There are heavier-weight object-oriented languages and the elephant in the room is sort of Java, you can't really make a list of modern languages without talking about it.  Java is sort of the Cobalt of the 21st century, I think. It's kind of heavyweight, verbose, and everyone loves to hate it, though not everyone will admit that.  But managers kind of like it because it looks like you're getting a lot done, you know, if 100 lines of Java code accomplish a task, then it looks like you've written 100 lines, even though in a different language, it might only take 5 lines.  You know, it's like, you know, you can eat a 1-pound steak or you can eat, you know, 100 pounds of shoe leather and you feel a greater sense of accomplishment after the shoe leather, but, you know, maybe they're some downsides.

But it also, because it is sort of considered an industrial language and programmers are sort of interchangeable parts, managers like it for that reason, and for that reason, a lot of Java jobs have been outsourced from the United States.

Oh, what other languages?  I think going in a different direction, coming more from academia, we have a language like Haskell, which we call a functional programming language. That means function in a mathematical sense, not in the sense the other languages are dysfunctional.  But a function mathematically has an input and an output and it maps to, you know, with a great deal of mathematical certainty what those are.  Haskell is one of those languages that mathematician-type-minded people love; it's sort of a language for geniuses, by geniuses.  So you should probably know about it, if only to be able to say, "Well, is this kind of like Haskell?"  And if so, then you know you have to hire some really smart people to program in it.  Haskell is sort of a modern kind of Lisp in that sense.

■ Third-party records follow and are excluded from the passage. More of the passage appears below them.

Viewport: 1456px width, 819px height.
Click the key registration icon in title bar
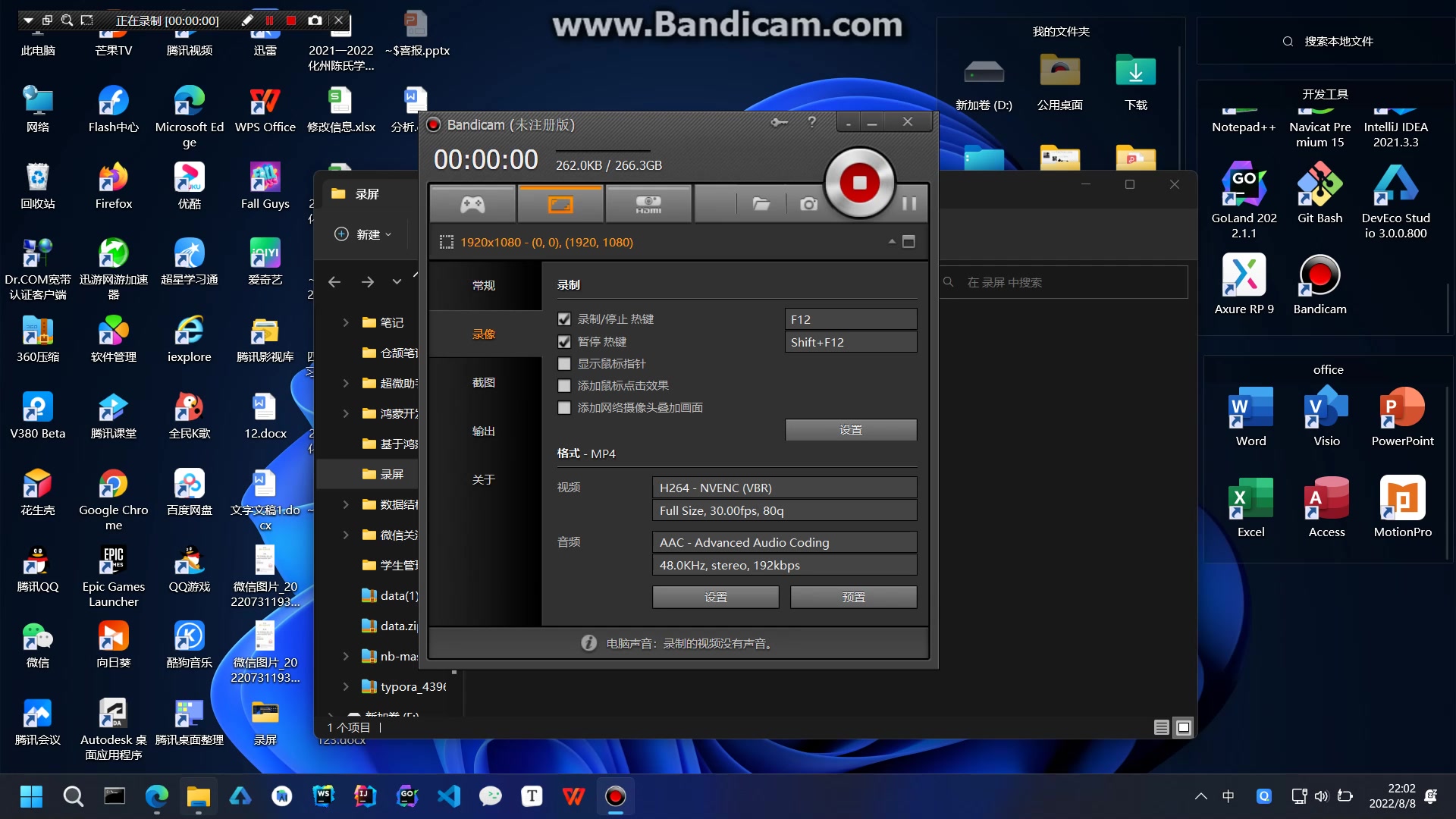click(779, 122)
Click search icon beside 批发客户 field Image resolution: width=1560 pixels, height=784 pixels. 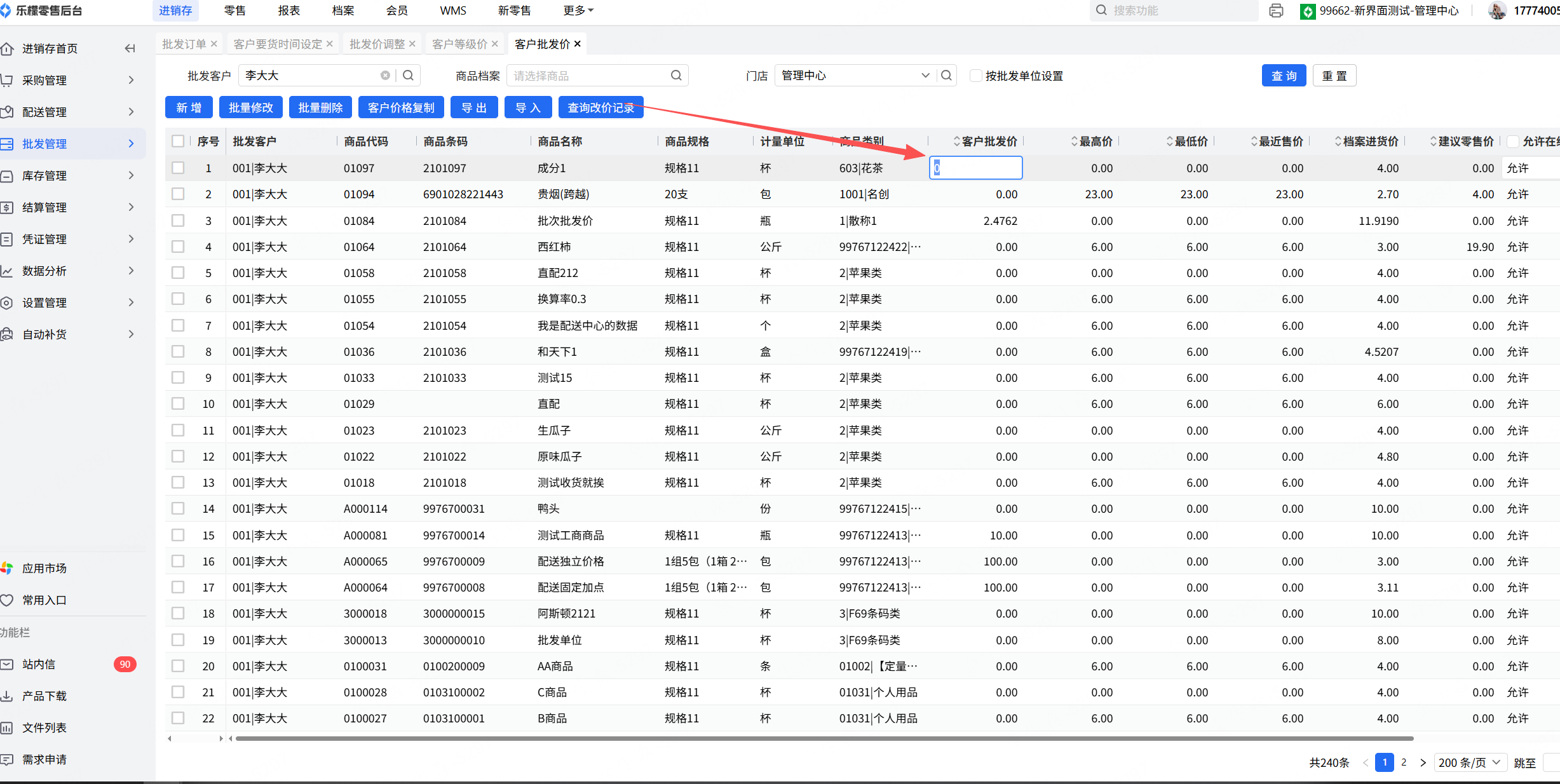pyautogui.click(x=408, y=76)
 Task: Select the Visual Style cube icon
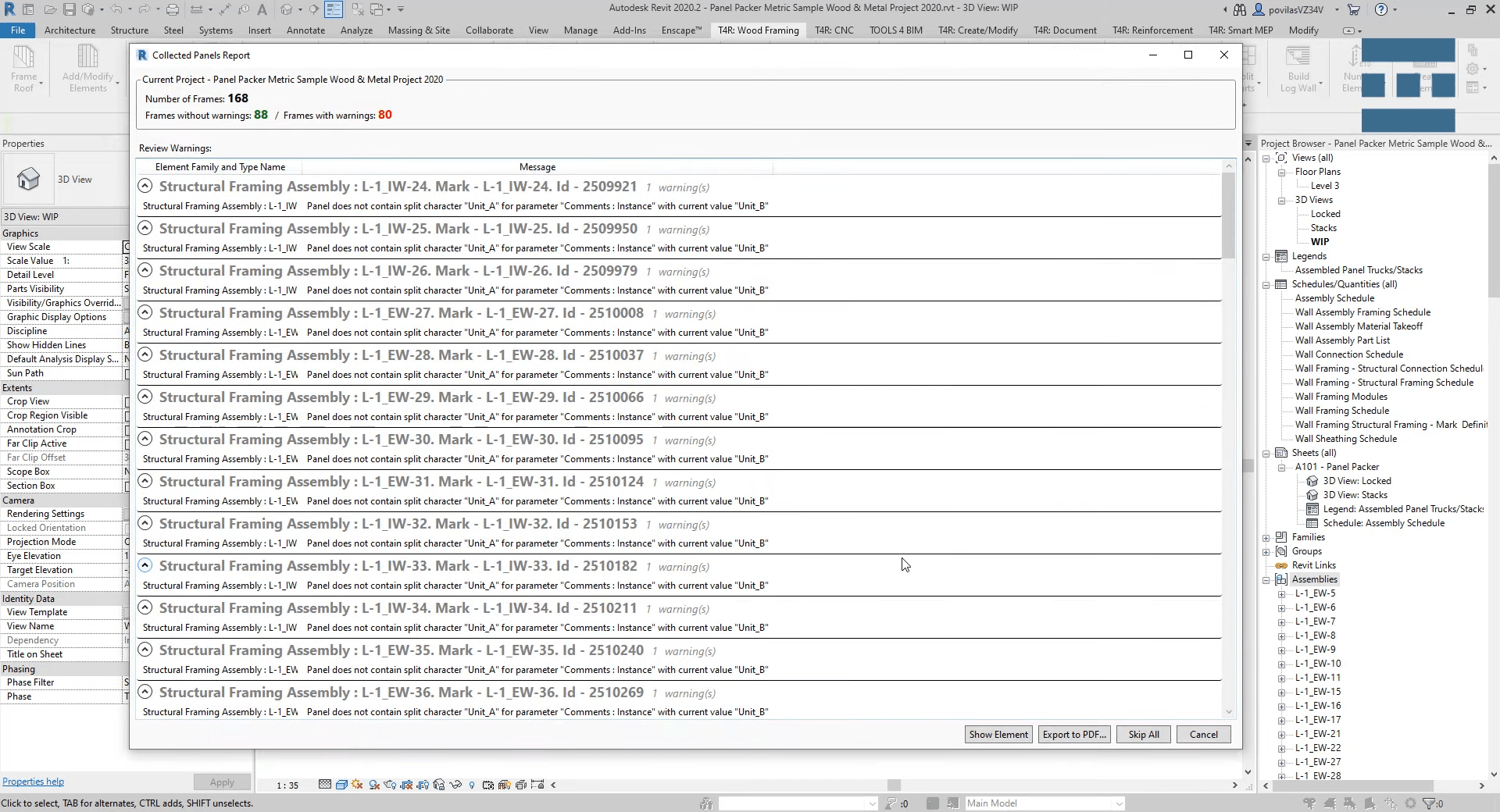click(341, 785)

What else?  Well, we can't leave off modern languages without talking about C.  The C language, that’s just spelled with the letter C, is actually about 40 years old, but people have tried to replace C with other languages that are like it and have by and large not succeeded because C is a very minimalistic language and very close to the metal, as we say, on a machine, and lets you get down and do very fine grain stuff, very efficiently, but it's a lot of hard work.  But once you've done that work, you can run it pretty much everywhere.  So almost all the other languages that you see, Java, Perl, whatever, actually if you look down underneath, they're actually implemented in C, or in a closely related language.  So that continues to be a very fundamental language, if only because everyone is trying to reinvent it and not succeeding in doing so.

And finally, for a fifth language, well, you'd probably want to pick one of the scripting languages.  There's several to choose from, there's Python, there's Ruby, but of course, I am prejudiced in favor of Perl, because I think it has the liveliest community and because we have intentionally been redesigning it lately to leapfrog all the other languages. For the last number of years, we've been redesigning it to out all the warts that we've noticed over time.  And we figured it was just our one chance to break backward compatibility, break the things that need breaking, keep all the things that make Perl, Perl, keep it a joy to use, and with this redesign, make it a language that will be able to be useful and enjoyable for decades.  And so I'd recommend Perl, but I'm known to be prejudiced in the matter.